La aplicación del principio de precaución exige que sea el proponente de cualquier acción quien aporte las pruebas de la inocuidad, el riesgo y las consecuencias de la decisión, sin que tengan que ser los que aceptan el cambio, la innovación o el nuevo producto los que, pasados algunos años, soporten las consecuencias inesperadas de la opción y estén obligados a demostrar la asociación entre el uso y sus consecuencias tardías.

El fundamento de la elección en medio ambiente y salud ambiental es, hoy día, distinto del que nos habían enseñado. La regulación, el control y la legislación deben hacerse sobre la base de lo que sabemos y lo que ignoramos. Para elegir una opción no basta sólo con preguntar: ¿cuánto sabemos sobre su peligrosidad?, sino que es necesario preguntarse: ¿cuánto ignoramos? En otras palabras, nuestra decisión debe hacerse tanto sobre el conocimiento de algunos datos como sobre la ausencia de información que consideramos a priori relevante para decidir. En más de una ocasión hemos querido saber algo más; por ejemplo, ¿qué ocurrirá a largo plazo? Esta información se nos ha vedado con mucha frecuencia con el argumento de que la espera no es buena para la competitividad industrial.

Como un ejemplo vale tanto como una imagen, y una imagen son cientos de palabras, recordaremos el caso particular de los pesticidas organoclorados, con el DDT al frente de sus compañeros de la docena sucia. Su empleo en la agricultura durante años en España, con un uso extenso y masivo, una vez superado el empleo para el control de los insectos vectores como vehículo de enfermedades endémicas, trajo como consecuencia el hecho de que no hay niño del sur de España que no tenga alguno de sus metabolitos en la sangre. De hecho, tener una media de 8 de los 15 compuestos cuantificados en la placenta es lo «normal» en la actualidad. Las consecuencias de esta exposición empiezan a verse ahora, años después de que los productos no tengan valor en el comercio nacional por ser obsoletos, haber creado resistencias y estar prohibidos.

Curiosamente, a día de hoy, en el proceso de demostración de la exposición y del daño no ha tomado parte ninguno de los agentes implicados en el empleo de estos productos: los que los fabricaron, los que los vendieron, los que los aplicaron y los que permitieron su uso. A duras penas se consigue la subvención de la Administración sanitaria para que apoye este tipo de estudios y con dificultad se convence a los sanitarios para que se enrolen en una tarea investigadora que se percibe antigua, profundamente negativa y poco competitiva, frente a otras opciones mucho más modernas. Y todo ello a pesar de que los productos se prohibieron debido a su peligrosidad, persistencia y riesgo para el medio ambiente y la salud humana. Irónicamente, es el Ministerio de Medio Ambiente el que lidera algunas acciones valientes a este respecto sin que la autoridad sanitaria parezca muy interesada en participar.

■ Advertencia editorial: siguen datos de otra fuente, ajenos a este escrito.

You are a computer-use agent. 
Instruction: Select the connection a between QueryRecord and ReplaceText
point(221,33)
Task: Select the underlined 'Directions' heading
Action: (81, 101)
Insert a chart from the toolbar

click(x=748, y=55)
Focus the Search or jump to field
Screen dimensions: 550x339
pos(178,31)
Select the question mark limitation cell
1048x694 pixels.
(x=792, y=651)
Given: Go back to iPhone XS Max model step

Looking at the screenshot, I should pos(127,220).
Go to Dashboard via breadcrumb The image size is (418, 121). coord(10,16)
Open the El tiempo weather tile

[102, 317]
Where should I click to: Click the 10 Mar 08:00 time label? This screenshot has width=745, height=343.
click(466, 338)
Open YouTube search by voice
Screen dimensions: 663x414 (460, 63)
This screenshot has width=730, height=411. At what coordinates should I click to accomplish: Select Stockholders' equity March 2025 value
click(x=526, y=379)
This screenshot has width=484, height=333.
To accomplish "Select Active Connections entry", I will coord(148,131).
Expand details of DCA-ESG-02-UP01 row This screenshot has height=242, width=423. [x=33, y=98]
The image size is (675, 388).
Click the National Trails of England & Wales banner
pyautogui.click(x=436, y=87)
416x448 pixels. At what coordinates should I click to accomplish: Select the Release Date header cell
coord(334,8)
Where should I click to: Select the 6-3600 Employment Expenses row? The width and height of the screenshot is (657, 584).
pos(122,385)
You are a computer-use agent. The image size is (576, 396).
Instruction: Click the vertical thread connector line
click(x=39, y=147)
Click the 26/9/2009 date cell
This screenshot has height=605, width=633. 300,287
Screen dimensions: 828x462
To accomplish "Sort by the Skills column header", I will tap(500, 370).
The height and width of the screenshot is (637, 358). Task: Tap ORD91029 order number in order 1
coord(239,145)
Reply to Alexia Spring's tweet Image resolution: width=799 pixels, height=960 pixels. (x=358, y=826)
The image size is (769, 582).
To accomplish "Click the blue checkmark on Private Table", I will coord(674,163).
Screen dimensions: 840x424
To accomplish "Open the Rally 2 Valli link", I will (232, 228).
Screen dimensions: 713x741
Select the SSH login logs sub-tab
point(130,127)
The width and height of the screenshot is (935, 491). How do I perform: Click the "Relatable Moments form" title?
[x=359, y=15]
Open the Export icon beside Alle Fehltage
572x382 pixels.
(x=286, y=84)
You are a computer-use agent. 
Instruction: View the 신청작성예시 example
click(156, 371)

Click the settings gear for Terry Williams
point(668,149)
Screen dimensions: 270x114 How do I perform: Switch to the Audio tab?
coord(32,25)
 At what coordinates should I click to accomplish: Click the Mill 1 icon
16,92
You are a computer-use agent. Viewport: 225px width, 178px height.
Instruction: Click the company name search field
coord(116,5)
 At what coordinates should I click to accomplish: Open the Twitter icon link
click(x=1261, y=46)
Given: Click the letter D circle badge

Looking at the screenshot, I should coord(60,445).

Todo este proceso se ha repetido en incontables ocasiones y ha proporcionado ejemplos de enriquecimiento particular, dejadez institucional y estupidez colectiva que nos hacen desconfiar de nuestro propio sistema. En definitiva, como el principio de precaución indica que el proceso de decisión sea participativo y no exclusivamente limitado a una elite de expertos que elige en nuestro nombre, nosotros, como sanitarios, deberíamos incorporarnos activamente a este proceso y aportar la información epidemiológica necesaria y el conocimiento técnico que se nos presupone.